Segment Open
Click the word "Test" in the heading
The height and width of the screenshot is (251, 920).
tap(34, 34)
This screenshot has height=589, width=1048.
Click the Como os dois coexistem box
Segment Closed
Segment Open
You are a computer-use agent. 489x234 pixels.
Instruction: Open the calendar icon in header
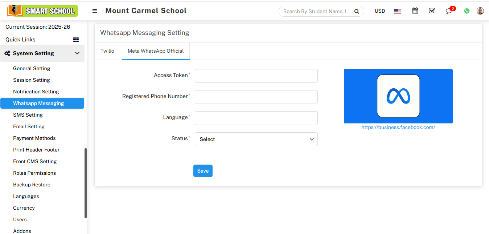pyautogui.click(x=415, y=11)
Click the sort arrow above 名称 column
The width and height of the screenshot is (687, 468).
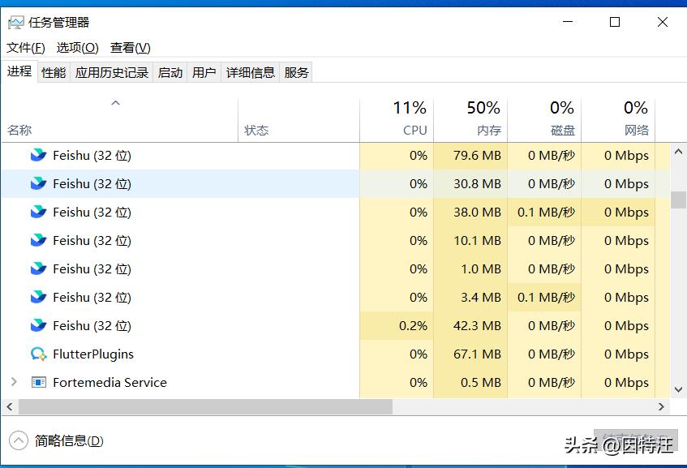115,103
Segment Closed
Exercise objective: Taking the lines above, repeat exactly those from the line that contains "This screenshot has height=589, width=1048." through the line that contains "Click the Como os dois coexistem box", and both of those lines as well. Include nothing else.

Response for this exercise:
This screenshot has height=589, width=1048.
Click the Como os dois coexistem box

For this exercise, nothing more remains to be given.